'I Live and Am a Soldier!'
It was 1862 and Maj. Gen. William T. Sherman found himself occupying Memphis, Tenn., a hotbed of Southern sentiment. It could not have been easy. A division commander under Maj. Gen. Ulysses S. Grant, Sherman had some time to go before experiencing success and glory. Now he faced the daunting prospect of administering a hostile population in time of war and national rebellion with the existence of the Union at stake. To make matters worse, he was being vilified in the press.
In an earnest letter to a local newspaper editor, Sherman penned these words: “It is enough for the world to know that I live and am a soldier, bound to obey the orders of my superiors, the laws of my country, and to venerate its Constitution; and that, when discretion is given me, I shall exercise it wisely and account to my superiors.”
In this single sentence can be found the hard kernel of our professional ethic. Within it lies guidance for corporals and generals. In its simplicity and clarity, the profession stands revealed. It sets a high but by no means unattainable standard, as relevant today as when Sherman lived. It expresses the hierarchy around which the profession is organized, the ultimate constitutional source of its legitimacy and purpose, and the boundaries within which all military leaders must lead. In garrison and on the battlefield, no leader can do very wrong who embraces and strives to fulfill these simple precepts.
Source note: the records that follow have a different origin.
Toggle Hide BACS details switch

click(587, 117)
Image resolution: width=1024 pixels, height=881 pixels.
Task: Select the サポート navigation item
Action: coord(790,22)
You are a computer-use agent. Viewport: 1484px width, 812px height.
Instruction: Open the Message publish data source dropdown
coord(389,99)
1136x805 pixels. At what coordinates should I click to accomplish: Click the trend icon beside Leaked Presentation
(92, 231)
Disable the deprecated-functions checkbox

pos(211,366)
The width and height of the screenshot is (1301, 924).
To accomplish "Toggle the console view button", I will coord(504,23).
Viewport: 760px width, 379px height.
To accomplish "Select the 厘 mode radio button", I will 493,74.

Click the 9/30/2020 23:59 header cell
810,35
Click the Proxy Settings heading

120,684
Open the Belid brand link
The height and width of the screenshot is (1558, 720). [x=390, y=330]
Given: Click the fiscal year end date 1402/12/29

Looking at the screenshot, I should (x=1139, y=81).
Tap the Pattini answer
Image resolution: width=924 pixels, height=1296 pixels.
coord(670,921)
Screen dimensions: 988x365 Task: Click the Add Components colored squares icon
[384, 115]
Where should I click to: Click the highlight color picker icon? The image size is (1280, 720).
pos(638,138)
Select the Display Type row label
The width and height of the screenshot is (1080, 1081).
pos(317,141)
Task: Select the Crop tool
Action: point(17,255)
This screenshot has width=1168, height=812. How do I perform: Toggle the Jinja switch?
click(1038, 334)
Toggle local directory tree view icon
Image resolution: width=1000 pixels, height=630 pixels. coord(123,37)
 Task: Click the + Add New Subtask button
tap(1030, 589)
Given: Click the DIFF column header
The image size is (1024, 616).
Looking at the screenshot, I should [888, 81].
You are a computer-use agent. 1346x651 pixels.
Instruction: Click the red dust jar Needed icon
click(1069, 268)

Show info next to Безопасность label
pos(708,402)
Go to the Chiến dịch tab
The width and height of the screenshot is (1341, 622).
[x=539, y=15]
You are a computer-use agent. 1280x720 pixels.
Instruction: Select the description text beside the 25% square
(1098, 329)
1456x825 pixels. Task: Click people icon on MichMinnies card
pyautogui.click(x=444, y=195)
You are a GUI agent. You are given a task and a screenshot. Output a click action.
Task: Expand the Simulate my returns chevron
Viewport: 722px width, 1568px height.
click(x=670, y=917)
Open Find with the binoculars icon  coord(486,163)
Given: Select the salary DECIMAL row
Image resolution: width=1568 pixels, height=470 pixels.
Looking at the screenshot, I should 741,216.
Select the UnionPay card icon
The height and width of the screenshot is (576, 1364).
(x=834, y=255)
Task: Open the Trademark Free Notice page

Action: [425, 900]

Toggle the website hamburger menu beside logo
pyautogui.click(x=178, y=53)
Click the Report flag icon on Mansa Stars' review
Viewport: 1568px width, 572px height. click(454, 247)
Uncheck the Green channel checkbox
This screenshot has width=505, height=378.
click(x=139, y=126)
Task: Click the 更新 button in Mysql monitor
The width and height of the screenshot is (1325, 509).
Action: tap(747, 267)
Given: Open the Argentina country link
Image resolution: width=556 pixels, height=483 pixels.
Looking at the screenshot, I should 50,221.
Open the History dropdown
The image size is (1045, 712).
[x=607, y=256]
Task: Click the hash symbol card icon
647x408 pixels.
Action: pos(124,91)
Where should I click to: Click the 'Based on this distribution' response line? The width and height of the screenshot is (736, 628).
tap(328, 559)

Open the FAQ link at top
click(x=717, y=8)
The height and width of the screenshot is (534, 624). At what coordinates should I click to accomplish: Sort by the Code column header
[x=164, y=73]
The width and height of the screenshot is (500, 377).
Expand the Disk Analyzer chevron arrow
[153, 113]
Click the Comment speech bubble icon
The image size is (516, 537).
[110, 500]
For several decades now, at least since the Vietnam War, we have been told that we as military leaders must navigate murky ethical waters in which every situation is different. To see the world as black and white—or right and wrong—is often portrayed as morally adolescent. This may be so, yet how much of the American story rests on a faithful adherence by generations of leaders to the ethic Sherman so eloquently described? And how painful and dishonorable have been the rare occasions—the My Lais and Hadithas and Abu Ghraibs—when our leaders strayed so far from the professional foundation that Sherman described?
As the years rolled by in my own military career, I found that hardship and experience clarified my understanding of our professional ethic. They did not complicate it. Much of the leadership training we were given in the 1970s and early 1980s was based on situational ethics that obscured more than they revealed. Eventually, I came to see professionalism was not so very hard to grasp. It was there all along, rooted in our history and traditions. Set the example. Dignity and respect. Your word is your bond. Mission first, soldiers always. The harder right, not the easier wrong. Duty. Honor. Country. Move to the sound of the guns.
It’s timeless, if you think about it.
The hard part, I learned, was not knowing what to do; it was doing it. Sometimes, it meant much harder and more difficult work. Sometimes, it could get you in trouble. That’s what leadership is. Making tough decisions under stress is an exacting business. That’s why the pool shrinks the higher you go. Only the best deserve to lead at the top. Our soldiers deserve nothing less.
As a young officer, I once found myself standing in front of the battalion executive officer discussing a maintenance issue. The phone rang, and I could tell in an instant it was the brigade commander on the other end. Apparently, he’d found some candy wrappers and Coke cans in a few trailers in the motor pool, and he was hopping mad. The major, a former NCO with several tours in Vietnam, listened patiently. As the colonel paused for breath, the XO cut in. “Excuse me, sir, but how many whiskies and Kool-Aids are we talking about here?”
The colonel paused for a moment. “Say what?”
“How many dead and wounded?” the major quietly rejoined. “Because unless we’ve got some, you really need to calm down, sir. I’m a little worried about you! Don’t worry about the motor pool. I’ll get right down there and have it squared away in a jiffy.”
The colonel chuckled. The major hung up, and then he turned back to me. “Now, then, young fella, where were we?”
I stood there marveling. I doubt the major remembered the episode even a week later, but I never forgot. Here was a consummate professional at work: calm, confident, respectful and sincere. He would never be a general, knew it, and was comfortable and happy in his station, proudly leading soldiers. In that brief exchange, he taught lessons that would last me a lifetime.
In the last decade, our Army has been challenged by the behavior of some of our leaders and our brand has been tarnished, sullying the sacrifice and patriotism of countless soldiers. From toxic leadership to disrespect of our political leaders to sexual misconduct, the toll on our Army has been high and has overshadowed the faithful service of so many. All of us should do all we can to make our small part of our great Army stronger and better every day. A good place to start is to remind ourselves and each other often: “I live and am a soldier!”